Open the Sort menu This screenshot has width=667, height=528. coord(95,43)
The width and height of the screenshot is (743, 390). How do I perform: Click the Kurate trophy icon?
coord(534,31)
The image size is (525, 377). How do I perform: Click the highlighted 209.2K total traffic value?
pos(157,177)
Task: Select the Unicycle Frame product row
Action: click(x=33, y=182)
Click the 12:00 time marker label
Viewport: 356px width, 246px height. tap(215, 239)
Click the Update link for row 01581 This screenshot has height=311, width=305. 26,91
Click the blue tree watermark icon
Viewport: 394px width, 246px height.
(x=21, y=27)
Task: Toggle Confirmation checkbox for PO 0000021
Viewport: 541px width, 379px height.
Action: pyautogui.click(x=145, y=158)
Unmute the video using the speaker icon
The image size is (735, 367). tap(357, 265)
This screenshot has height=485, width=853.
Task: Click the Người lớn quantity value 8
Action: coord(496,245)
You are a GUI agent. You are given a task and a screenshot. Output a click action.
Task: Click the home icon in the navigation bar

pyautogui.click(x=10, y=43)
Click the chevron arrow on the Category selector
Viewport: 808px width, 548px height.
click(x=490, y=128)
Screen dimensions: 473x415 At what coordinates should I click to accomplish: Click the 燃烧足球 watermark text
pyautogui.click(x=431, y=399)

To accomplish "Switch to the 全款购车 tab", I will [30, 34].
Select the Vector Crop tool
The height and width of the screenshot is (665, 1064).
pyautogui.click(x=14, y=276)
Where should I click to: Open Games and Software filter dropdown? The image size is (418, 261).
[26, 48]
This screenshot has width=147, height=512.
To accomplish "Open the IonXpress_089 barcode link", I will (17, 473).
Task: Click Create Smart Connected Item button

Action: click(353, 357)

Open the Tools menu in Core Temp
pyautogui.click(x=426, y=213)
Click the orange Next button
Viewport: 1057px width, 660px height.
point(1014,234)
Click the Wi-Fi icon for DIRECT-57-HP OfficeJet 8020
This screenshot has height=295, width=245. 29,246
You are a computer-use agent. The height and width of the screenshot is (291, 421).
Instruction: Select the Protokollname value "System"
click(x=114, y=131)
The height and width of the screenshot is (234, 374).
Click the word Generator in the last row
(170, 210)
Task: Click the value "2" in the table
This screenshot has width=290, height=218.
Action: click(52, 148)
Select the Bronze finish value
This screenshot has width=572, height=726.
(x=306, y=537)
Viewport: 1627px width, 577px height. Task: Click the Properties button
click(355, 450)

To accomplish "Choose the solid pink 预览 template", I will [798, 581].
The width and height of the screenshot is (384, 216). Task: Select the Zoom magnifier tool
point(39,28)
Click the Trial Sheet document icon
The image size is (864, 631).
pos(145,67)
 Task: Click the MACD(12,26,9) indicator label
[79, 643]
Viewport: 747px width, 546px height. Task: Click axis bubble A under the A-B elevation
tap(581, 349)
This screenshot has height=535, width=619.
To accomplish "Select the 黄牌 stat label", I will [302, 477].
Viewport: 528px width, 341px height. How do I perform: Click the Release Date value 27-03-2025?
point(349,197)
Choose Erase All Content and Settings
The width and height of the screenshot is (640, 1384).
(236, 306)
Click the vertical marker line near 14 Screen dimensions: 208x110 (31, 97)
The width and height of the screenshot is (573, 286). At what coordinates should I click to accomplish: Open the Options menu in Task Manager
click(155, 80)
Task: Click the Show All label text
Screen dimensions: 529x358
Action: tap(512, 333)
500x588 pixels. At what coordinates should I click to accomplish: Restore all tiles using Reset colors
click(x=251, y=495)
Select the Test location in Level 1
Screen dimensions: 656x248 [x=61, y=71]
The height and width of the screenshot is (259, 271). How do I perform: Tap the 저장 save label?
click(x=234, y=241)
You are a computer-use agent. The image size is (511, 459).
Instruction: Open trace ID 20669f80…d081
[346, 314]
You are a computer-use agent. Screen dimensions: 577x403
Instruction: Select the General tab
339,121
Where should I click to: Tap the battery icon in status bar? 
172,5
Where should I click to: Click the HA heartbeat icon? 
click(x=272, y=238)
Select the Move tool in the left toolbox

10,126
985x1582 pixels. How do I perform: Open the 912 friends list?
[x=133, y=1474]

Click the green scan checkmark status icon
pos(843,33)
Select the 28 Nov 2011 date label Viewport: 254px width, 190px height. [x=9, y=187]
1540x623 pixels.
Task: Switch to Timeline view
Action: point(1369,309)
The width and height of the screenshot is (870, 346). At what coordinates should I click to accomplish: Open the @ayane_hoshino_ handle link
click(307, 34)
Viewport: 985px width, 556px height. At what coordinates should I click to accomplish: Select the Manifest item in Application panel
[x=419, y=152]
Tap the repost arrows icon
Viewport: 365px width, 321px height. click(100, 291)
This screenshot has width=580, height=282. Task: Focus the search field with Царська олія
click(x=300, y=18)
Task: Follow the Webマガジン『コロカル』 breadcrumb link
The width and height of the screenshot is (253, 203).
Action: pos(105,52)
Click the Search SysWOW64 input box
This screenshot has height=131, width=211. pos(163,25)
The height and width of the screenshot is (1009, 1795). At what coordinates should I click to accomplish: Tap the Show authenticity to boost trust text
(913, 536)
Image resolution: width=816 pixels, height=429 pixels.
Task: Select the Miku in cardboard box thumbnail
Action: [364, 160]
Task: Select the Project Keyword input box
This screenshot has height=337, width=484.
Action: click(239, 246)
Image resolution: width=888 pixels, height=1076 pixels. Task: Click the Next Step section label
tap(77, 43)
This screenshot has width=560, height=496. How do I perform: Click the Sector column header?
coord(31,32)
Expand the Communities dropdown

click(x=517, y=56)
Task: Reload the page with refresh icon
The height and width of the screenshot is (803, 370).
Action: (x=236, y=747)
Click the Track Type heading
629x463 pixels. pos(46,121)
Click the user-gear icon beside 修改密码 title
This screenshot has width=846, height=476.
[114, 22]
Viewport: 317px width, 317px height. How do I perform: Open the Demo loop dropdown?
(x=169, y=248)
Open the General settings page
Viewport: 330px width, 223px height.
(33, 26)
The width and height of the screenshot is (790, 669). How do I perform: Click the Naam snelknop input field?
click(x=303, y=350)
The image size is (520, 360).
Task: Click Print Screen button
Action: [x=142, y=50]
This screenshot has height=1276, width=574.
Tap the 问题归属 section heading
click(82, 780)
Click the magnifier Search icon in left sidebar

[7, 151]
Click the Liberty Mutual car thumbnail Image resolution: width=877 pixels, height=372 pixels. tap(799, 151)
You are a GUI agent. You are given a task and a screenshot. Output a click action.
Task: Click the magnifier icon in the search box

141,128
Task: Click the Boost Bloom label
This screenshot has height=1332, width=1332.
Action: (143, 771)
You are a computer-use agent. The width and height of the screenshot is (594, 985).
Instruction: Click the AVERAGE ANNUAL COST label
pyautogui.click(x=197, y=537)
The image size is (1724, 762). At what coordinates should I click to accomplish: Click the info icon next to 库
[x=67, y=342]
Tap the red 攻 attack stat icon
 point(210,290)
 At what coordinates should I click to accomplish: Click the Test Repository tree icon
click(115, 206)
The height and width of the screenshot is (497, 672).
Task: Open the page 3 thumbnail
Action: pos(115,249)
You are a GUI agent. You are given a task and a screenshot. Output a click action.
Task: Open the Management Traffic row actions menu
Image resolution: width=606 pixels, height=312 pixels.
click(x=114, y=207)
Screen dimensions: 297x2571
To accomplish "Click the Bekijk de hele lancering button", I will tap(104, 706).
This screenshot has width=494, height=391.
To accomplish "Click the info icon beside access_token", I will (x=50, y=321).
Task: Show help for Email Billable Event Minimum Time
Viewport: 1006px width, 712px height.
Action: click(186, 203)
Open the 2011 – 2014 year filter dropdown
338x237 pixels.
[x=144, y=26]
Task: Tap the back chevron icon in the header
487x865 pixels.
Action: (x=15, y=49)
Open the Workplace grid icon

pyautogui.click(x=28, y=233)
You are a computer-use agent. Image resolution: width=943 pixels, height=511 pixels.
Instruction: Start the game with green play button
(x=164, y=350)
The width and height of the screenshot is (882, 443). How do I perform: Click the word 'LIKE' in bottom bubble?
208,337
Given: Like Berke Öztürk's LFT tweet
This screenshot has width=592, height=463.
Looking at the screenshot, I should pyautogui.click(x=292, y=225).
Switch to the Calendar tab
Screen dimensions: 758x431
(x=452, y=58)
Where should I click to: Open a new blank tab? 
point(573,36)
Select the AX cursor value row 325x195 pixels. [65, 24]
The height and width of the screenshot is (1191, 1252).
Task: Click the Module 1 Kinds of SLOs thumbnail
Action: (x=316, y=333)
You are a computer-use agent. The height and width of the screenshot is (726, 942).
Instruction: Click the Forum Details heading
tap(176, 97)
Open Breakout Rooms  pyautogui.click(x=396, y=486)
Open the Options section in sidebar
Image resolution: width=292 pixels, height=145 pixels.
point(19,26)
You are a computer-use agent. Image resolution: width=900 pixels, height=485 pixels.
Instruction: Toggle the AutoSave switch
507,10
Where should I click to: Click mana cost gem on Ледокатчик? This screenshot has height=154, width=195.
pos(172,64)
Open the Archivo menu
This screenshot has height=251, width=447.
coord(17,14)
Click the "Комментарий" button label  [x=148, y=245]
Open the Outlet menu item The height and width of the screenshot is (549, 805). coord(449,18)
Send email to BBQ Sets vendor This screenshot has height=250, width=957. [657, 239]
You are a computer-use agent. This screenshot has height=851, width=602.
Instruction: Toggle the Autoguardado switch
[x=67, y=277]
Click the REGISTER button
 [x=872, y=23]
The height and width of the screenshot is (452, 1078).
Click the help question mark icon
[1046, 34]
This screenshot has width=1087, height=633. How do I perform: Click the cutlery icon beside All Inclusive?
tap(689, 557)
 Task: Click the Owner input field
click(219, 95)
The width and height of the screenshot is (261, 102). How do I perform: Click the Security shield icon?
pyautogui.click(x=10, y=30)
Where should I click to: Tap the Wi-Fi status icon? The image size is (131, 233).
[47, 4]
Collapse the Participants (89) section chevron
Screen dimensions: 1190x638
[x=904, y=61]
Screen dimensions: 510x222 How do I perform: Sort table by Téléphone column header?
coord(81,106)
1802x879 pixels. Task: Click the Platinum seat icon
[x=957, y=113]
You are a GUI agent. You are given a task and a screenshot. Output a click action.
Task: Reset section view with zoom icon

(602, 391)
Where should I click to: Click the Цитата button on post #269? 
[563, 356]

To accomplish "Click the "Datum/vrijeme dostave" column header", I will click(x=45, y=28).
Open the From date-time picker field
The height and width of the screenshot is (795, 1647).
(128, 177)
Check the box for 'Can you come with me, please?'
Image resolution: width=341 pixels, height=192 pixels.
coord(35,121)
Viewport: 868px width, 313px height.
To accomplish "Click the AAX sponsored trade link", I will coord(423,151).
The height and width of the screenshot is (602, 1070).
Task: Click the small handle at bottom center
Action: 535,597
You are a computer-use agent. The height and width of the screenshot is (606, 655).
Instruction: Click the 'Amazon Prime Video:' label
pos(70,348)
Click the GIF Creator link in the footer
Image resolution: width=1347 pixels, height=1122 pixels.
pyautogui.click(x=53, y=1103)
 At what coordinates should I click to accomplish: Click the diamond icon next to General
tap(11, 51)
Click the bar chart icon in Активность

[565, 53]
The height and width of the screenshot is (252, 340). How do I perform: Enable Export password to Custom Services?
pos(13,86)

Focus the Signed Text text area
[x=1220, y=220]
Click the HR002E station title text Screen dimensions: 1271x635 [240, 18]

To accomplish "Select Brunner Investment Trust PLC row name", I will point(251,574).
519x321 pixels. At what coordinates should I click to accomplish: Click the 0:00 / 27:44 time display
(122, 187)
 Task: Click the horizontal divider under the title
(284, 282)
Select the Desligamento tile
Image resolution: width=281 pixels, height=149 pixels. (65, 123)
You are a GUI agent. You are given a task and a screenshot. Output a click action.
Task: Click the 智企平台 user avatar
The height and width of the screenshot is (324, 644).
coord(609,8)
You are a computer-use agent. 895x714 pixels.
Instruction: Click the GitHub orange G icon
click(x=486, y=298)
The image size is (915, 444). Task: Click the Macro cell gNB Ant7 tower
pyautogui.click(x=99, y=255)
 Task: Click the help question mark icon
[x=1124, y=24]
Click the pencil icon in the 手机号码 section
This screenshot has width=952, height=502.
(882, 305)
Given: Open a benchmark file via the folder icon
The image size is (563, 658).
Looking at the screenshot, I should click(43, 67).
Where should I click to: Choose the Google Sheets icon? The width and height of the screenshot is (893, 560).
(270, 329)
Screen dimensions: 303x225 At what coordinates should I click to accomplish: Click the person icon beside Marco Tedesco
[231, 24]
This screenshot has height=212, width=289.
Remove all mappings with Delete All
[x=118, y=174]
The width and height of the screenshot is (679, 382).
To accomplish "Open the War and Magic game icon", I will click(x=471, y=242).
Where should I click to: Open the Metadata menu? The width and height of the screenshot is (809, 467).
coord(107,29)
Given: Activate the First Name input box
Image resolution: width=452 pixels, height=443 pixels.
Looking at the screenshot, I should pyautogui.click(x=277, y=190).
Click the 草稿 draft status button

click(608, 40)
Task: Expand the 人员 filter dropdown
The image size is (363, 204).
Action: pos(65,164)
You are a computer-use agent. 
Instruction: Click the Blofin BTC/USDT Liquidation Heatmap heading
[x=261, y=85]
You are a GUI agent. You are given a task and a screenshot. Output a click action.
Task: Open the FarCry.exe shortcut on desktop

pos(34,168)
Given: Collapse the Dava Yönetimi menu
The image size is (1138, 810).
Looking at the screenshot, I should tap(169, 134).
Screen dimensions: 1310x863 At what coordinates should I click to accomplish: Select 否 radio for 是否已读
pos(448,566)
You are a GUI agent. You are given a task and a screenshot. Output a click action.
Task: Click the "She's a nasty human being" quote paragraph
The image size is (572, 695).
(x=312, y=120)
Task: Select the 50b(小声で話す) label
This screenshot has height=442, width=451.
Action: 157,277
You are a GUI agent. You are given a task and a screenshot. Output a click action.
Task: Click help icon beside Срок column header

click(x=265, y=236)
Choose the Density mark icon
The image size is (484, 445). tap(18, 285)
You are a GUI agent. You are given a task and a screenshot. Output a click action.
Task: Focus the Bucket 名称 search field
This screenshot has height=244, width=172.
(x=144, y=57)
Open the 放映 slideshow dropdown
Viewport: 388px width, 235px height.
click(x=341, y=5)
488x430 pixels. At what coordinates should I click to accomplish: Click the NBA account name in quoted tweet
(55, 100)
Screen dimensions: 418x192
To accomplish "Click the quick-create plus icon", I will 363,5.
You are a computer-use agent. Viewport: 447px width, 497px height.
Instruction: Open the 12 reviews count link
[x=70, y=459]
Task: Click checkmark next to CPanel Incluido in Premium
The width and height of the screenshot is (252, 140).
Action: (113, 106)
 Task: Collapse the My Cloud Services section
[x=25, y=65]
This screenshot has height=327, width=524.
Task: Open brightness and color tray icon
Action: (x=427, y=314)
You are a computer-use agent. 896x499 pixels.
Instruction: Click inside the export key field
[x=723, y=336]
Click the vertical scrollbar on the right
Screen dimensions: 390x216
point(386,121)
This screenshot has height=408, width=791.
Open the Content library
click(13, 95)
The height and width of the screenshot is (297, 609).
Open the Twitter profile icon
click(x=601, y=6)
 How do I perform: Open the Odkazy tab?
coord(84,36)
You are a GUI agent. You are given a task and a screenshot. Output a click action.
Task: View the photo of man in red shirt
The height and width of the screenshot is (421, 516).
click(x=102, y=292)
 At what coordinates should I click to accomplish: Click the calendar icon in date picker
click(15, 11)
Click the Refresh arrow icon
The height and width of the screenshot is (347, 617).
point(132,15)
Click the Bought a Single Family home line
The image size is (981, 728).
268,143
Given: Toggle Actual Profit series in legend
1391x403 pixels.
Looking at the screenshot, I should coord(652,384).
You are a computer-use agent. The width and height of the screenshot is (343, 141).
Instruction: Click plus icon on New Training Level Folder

## How to complete this task
Work through the data above and give the number of lines in which "plus" appears; add nothing else.

## Solution for this problem
2